• Problem requirements: Nothing but the lines holding the string "Accessibility" should appear in the answer. Copy them from the entries.

= Beginning of Section =

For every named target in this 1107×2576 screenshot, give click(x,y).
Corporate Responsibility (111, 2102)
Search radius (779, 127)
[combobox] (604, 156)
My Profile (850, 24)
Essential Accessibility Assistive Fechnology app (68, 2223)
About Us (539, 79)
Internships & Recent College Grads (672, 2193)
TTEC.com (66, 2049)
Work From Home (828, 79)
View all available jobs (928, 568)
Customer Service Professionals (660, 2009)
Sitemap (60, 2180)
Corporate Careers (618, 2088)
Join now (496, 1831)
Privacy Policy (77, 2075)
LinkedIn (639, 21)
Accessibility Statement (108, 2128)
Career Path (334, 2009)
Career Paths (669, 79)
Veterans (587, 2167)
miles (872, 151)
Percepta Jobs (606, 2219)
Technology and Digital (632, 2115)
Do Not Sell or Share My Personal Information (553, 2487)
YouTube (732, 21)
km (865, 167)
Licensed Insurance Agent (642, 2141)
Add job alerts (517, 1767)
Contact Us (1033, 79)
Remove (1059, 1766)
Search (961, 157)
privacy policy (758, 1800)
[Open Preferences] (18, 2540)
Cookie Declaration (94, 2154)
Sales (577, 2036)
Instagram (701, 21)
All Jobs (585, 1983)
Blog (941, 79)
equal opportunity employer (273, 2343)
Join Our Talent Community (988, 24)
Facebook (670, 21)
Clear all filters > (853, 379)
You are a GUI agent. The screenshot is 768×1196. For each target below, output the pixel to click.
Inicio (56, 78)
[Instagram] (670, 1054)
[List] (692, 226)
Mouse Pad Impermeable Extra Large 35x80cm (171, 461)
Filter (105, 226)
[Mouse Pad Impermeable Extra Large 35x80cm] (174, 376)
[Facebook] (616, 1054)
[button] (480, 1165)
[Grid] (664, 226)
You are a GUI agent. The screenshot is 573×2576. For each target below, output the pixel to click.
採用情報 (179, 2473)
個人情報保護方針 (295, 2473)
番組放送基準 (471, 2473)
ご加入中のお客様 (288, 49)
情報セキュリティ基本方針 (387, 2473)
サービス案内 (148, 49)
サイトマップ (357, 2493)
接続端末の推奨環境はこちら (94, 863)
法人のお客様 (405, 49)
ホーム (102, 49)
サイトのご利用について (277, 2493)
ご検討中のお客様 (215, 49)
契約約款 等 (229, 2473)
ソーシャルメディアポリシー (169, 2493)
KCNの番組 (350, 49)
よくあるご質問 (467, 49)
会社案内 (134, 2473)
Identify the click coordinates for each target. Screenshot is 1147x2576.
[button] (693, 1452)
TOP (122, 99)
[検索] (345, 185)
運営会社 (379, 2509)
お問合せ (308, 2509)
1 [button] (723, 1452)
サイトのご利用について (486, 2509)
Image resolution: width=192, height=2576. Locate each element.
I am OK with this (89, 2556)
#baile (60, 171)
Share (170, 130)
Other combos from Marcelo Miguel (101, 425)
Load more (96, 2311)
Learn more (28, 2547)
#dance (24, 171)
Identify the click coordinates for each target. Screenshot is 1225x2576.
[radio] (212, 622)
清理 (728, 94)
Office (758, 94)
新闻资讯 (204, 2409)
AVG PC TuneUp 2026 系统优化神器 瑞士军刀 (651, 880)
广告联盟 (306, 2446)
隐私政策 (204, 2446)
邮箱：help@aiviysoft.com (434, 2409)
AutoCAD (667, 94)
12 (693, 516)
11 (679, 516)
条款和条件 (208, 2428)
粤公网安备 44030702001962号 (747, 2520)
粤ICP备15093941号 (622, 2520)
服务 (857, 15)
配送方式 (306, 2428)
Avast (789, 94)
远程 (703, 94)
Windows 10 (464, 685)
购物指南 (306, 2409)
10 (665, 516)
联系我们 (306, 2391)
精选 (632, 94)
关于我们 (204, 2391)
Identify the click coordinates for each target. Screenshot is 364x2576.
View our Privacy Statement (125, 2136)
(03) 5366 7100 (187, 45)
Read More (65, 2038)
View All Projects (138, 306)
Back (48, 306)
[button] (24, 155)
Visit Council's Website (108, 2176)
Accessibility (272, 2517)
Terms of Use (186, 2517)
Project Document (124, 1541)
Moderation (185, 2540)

= End of Section =

• Task result:
Essential Accessibility Assistive Fechnology app (68, 2223)
Accessibility Statement (108, 2128)
Accessibility (272, 2517)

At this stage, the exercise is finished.